Something wrong with updates?[edit]

Last date is March 20, but it's already April 10. Maybe somehow related to Wikipedia:Village pump (technical)#Analytics "pagecounts-ez" not generating, but those as far as I can see are only pageviews... Error log is screaming, but I don't know how related that is. @Bamyers99: --Edgars2007 (talk/contribs) 16:36, 10 April 2018 (UTC)[reply]

@Edgars2007: The dump scans are running again. The problem was related to the dump file server move. --Bamyers99 (talk) 19:14, 10 April 2018 (UTC)[reply]
Thanks, Bamyers99. --Edgars2007 (talk/contribs) 09:02, 12 April 2018 (UTC)[reply]

False positives? or actual errors[edit]

I have cleaned up "Tag with incorrect syntax" on eswiki and enwiki. There are still 26 to be done on the Spanish one, but I do not actually know the reason why they are listed. I have checked with another more experienced user and we do not find the incorrect syntax on those cases. Could be a false positive? or maybe those errors are not listed in the correct section. They could be actual errors but I cannot find them. Pablohn6 (talk) 23:25, 14 April 2018 (UTC)[reply]

<small/> should be changed to </small>. I don't think <br> takes arguments. I don't know what is happening with the rest, which all appear to use <cite>. – Jonesey95 (talk) 00:04, 15 April 2018 (UTC)[reply]
<cite> requires a closing </cite>. --Bamyers99 (talk) 00:25, 15 April 2018 (UTC)[reply]

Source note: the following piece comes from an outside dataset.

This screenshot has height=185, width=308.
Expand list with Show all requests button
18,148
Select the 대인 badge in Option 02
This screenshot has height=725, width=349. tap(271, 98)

False positives for #64[edit]

 Resolved

Hi, on frwiki, there are several false positives for the same link: [[(Miss)understood|(miss)understood]] (for fr:Ayumi Hamasaki, and others but I marked them as fixed yesterday...). It's probably reported because the only difference is the first letter which is in uppercase in the link, and lowercase in the text, but as there's a parenthesis at the beginning of the title, it's not automatically equivalent. --NicoV (Talk on frwiki) 11:43, 15 April 2018 (UTC)[reply]

@NicoV: Rule #64 has been fixed to skip the letter case check if the link does not start with a letter. --Bamyers99 (talk) 17:30, 15 April 2018 (UTC)[reply]

Cycle links[edit]

Hi. Is there a way to add a detection of wikilinks to redirect back to the article? Thank you. IKhitron (talk) 23:16, 15 April 2018 (UTC)[reply]

That is job more for SQL, not dump parsing. --Edgars2007 (talk/contribs) 05:55, 16 April 2018 (UTC)[reply]
Hi. WPCleaner can detect this if error #515 is configured, but it's article by article, not on a dump. Several problems with this on a large scale:
  • API doesn't tell if there's an anchor in the redirection, so it will also report redirects to a subsection of the page
  • Many cases where this is perfectly valid, when the redirect could be replaced by a full article
--NicoV (Talk on frwiki) 06:12, 16 April 2018 (UTC)[reply]
Thank you. Edgars2007, I started with quarry, of course. I get thousand results, most of them irrelevant, with a link in a navigation template. NicoV, could you provide an example for the second point, please? IKhitron (talk) 08:11, 16 April 2018 (UTC)[reply]
I think of several cases where the link could be valid, but I don't have existing examples at hand: for example, I remember about an article about a country: there were links to subdivisions of the country (like region), but the article about the regions for this country wasn't written at the moment, it was only a redirect to the country section about its subdivisions. Keeping the link was a good idea, because what was needed was only to replace the redirect by a real article. --NicoV (Talk on frwiki) 08:54, 16 April 2018 (UTC)[reply]
I definetly do not about redirects with #. IKhitron (talk) 09:01, 16 April 2018 (UTC)[reply]
Ok then, but as the API doesn't provide this information directly, WPCleaner isn't be able to distinguish them. For the dump analysis, it's probably too complex because you can't process each article independently. --NicoV (Talk on frwiki) 09:14, 16 April 2018 (UTC)[reply]
I see. So, find them all, when you know there will be false positives. IKhitron (talk) 10:12, 16 April 2018 (UTC)[reply]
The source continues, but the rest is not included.